[Records from a collection]
>>>

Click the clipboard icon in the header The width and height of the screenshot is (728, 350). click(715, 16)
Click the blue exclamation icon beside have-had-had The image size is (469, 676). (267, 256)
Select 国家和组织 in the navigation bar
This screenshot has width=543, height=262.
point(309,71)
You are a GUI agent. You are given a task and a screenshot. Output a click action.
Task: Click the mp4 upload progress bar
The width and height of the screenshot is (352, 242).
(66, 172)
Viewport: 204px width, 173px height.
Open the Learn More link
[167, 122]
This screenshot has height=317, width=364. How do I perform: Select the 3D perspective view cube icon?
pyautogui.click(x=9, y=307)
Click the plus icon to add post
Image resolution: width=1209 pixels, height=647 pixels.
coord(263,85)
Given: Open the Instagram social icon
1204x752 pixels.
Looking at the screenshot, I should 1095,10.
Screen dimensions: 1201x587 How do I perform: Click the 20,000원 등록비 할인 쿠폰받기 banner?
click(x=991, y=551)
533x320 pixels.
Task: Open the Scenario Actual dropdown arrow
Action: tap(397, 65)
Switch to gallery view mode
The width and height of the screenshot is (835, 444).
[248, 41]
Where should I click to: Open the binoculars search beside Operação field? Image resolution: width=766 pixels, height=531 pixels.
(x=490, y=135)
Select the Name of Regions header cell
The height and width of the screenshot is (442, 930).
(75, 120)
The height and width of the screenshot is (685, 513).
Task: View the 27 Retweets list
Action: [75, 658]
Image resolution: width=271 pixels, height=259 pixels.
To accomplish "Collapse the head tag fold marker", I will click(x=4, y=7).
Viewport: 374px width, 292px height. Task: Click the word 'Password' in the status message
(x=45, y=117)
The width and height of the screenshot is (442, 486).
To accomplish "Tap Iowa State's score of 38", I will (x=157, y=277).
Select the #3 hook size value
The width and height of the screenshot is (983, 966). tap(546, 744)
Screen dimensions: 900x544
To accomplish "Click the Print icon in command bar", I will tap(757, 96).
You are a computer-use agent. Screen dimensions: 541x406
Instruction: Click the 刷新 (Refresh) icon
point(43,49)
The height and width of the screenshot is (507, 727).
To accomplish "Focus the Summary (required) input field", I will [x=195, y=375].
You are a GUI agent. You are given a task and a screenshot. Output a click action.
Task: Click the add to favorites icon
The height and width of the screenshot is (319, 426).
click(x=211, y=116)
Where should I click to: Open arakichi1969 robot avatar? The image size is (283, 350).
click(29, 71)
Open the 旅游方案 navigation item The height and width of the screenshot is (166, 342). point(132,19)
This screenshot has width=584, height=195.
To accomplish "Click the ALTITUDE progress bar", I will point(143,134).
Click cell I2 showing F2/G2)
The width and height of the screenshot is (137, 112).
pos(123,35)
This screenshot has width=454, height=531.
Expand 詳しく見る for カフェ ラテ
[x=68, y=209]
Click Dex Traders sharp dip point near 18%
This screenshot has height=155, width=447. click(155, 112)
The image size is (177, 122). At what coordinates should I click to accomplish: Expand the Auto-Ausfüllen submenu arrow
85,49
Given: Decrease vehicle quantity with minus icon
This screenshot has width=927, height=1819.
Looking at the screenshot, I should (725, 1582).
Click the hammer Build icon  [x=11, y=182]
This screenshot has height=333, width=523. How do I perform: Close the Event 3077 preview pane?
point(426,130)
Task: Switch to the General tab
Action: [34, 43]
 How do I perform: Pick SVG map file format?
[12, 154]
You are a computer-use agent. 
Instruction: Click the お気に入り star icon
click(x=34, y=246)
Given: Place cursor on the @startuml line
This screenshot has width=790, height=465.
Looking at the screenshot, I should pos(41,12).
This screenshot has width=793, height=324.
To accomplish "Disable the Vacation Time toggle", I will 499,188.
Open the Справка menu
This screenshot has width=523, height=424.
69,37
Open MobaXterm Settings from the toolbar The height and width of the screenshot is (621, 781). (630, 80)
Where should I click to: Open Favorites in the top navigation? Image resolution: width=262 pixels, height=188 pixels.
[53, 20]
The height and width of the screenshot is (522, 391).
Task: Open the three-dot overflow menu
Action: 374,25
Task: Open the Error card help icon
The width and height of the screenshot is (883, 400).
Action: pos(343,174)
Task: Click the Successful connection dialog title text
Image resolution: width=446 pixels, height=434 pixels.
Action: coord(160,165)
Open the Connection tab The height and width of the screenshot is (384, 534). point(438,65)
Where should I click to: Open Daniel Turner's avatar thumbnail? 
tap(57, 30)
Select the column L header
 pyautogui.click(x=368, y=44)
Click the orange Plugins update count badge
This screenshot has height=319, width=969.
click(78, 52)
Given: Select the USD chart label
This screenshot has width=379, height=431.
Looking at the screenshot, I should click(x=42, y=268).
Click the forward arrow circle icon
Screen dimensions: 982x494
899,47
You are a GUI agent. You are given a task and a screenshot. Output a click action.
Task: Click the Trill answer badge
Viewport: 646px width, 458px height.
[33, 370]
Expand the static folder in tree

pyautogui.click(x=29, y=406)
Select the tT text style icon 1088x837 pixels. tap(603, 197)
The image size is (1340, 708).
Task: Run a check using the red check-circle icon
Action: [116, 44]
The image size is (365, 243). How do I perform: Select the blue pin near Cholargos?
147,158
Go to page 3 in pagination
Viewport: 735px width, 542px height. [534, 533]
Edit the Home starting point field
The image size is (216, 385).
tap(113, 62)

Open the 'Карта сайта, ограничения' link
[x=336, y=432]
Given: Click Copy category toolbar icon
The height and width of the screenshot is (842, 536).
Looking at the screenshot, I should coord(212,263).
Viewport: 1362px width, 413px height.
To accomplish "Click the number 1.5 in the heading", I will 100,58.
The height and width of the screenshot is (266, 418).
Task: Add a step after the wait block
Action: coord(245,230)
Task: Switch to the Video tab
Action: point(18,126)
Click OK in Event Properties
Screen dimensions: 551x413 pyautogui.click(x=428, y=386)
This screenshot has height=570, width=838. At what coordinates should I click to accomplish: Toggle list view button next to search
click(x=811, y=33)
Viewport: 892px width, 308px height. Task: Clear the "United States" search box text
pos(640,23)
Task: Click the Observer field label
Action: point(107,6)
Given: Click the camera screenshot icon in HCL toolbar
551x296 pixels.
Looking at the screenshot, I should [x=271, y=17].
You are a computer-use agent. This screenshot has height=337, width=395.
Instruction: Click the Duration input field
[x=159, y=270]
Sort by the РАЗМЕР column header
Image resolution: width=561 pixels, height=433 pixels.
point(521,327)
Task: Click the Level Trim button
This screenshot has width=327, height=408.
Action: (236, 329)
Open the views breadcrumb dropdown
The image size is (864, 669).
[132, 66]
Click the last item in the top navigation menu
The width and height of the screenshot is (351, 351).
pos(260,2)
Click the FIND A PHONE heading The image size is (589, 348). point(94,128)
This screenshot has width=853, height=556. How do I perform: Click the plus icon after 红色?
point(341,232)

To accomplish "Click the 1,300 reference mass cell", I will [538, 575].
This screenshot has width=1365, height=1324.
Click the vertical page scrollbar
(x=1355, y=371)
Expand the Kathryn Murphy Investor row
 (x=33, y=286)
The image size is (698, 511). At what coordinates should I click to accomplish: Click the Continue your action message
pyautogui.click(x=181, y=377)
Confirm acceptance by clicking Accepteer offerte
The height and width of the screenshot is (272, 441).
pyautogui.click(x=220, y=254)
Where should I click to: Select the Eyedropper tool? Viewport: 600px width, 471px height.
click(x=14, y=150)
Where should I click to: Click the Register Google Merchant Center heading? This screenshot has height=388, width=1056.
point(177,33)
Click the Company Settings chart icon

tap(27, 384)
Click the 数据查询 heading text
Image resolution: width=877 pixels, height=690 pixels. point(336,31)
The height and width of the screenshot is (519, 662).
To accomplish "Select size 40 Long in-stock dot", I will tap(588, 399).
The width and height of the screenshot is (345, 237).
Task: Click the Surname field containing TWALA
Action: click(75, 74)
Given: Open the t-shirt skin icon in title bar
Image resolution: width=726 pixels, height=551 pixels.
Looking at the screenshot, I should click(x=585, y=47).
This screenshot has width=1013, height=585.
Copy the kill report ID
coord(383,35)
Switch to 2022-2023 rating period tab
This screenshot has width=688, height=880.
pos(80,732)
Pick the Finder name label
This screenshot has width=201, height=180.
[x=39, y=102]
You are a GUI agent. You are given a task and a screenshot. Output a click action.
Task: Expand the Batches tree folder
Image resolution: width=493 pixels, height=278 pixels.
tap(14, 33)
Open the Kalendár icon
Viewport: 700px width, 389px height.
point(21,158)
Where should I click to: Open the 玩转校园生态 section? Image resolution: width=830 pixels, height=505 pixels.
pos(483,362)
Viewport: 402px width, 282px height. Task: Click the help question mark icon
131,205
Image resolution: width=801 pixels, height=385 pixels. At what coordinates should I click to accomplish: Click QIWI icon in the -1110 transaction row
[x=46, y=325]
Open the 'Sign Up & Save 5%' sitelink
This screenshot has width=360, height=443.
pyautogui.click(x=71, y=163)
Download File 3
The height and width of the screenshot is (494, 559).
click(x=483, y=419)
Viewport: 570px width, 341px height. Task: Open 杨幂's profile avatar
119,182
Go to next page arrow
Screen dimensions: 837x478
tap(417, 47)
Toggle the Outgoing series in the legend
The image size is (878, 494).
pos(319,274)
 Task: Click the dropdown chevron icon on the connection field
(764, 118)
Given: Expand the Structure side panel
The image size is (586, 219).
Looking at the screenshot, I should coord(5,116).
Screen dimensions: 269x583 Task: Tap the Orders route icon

<<<

# Task to complete
Nothing should appear in the answer except the lines from the one with "The height and width of the screenshot is (519, 662)." through the final line of the records, written exactly.

# Response area
The height and width of the screenshot is (519, 662).
To accomplish "Select size 40 Long in-stock dot", I will tap(588, 399).
The width and height of the screenshot is (345, 237).
Task: Click the Surname field containing TWALA
Action: click(75, 74)
Given: Open the t-shirt skin icon in title bar
Image resolution: width=726 pixels, height=551 pixels.
Looking at the screenshot, I should click(x=585, y=47).
This screenshot has width=1013, height=585.
Copy the kill report ID
coord(383,35)
Switch to 2022-2023 rating period tab
This screenshot has width=688, height=880.
pos(80,732)
Pick the Finder name label
This screenshot has width=201, height=180.
[x=39, y=102]
You are a GUI agent. You are given a task and a screenshot. Output a click action.
Task: Expand the Batches tree folder
Image resolution: width=493 pixels, height=278 pixels.
tap(14, 33)
Open the Kalendár icon
Viewport: 700px width, 389px height.
point(21,158)
Where should I click to: Open the 玩转校园生态 section? Image resolution: width=830 pixels, height=505 pixels.
pos(483,362)
Viewport: 402px width, 282px height. Task: Click the help question mark icon
131,205
Image resolution: width=801 pixels, height=385 pixels. At what coordinates should I click to accomplish: Click QIWI icon in the -1110 transaction row
[x=46, y=325]
Open the 'Sign Up & Save 5%' sitelink
This screenshot has width=360, height=443.
pyautogui.click(x=71, y=163)
Download File 3
The height and width of the screenshot is (494, 559).
click(x=483, y=419)
Viewport: 570px width, 341px height. Task: Open 杨幂's profile avatar
119,182
Go to next page arrow
Screen dimensions: 837x478
tap(417, 47)
Toggle the Outgoing series in the legend
The image size is (878, 494).
pos(319,274)
 Task: Click the dropdown chevron icon on the connection field
(764, 118)
Given: Expand the Structure side panel
The image size is (586, 219).
Looking at the screenshot, I should coord(5,116).
Screen dimensions: 269x583 Task: Tap the Orders route icon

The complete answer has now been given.